Acute vs Chronic Inflammation

• Acute: Minutes to days, exudation of fluid, plasma proteins, edema, neutrophils, and macrophages
• Chronic: Longer duration, more tissue destruction, macrophages, blood vessel proliferation, fibrosis.

Three outcomes of acute inflammation

1. Complete resolution
2. Healing by connective tissue replacement or scarring/fibrosis
3. Chronic inflammation

Chronic Inflammation

• Prolonged, lasting weeks to months.
• Inflammation, tissue injury and repair occur simultaneously and in varying combinations.

Inflammation: Destruction, Termination and Repair

• The body's inflammatory response may destroy the source of inflammation.
• If the offending agent isn't destroyed, the inflammation becomes chronic.
• Mechanisms for repair and tissue healing may then occur.

Inflammation Recap

• Inflammation is a favorable host response to foreign invaders.
• Vascular reactions and cellular responses are key parts of this process.
• The major steps include recognition, recruitment of leukocytes, and removal of the offending agent.

-=-=-=-=-

### Directions
Extract the full text on acute and chronic inflammation word for word. The lines after this are not needed for any of this work.

### Information shown
-=-=-=-=-

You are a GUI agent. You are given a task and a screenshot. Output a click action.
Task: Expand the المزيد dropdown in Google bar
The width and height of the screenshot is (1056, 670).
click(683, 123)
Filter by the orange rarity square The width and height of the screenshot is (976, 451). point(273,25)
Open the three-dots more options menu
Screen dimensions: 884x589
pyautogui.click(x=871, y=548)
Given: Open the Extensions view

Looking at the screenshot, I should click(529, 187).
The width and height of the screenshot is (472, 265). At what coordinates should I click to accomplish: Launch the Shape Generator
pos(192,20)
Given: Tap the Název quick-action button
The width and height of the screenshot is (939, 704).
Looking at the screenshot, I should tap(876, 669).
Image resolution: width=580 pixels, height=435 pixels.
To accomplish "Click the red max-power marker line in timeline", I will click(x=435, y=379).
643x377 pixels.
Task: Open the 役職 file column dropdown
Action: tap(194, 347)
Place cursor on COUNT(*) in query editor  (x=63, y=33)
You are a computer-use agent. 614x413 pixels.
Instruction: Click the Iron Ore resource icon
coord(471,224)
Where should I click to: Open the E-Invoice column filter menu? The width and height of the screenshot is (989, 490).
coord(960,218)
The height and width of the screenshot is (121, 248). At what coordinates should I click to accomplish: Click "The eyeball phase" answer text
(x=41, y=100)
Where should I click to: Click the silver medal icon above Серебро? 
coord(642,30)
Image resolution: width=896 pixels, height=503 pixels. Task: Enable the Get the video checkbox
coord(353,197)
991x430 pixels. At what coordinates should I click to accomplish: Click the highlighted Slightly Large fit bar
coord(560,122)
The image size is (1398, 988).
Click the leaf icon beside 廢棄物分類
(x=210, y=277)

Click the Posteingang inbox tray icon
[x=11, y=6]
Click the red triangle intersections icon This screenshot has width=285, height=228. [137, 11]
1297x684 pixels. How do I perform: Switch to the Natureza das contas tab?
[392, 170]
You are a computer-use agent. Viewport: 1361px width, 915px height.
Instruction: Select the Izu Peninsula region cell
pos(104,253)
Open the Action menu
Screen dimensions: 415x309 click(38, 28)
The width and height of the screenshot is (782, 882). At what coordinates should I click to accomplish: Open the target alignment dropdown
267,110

-=-=-=-=-

### Task response
Acute vs Chronic Inflammation

• Acute: Minutes to days, exudation of fluid, plasma proteins, edema, neutrophils, and macrophages
• Chronic: Longer duration, more tissue destruction, macrophages, blood vessel proliferation, fibrosis.

Three outcomes of acute inflammation

1. Complete resolution
2. Healing by connective tissue replacement or scarring/fibrosis
3. Chronic inflammation

Chronic Inflammation

• Prolonged, lasting weeks to months.
• Inflammation, tissue injury and repair occur simultaneously and in varying combinations.

Inflammation: Destruction, Termination and Repair

• The body's inflammatory response may destroy the source of inflammation.
• If the offending agent isn't destroyed, the inflammation becomes chronic.
• Mechanisms for repair and tissue healing may then occur.

Inflammation Recap

• Inflammation is a favorable host response to foreign invaders.
• Vascular reactions and cellular responses are key parts of this process.
• The major steps include recognition, recruitment of leukocytes, and removal of the offending agent.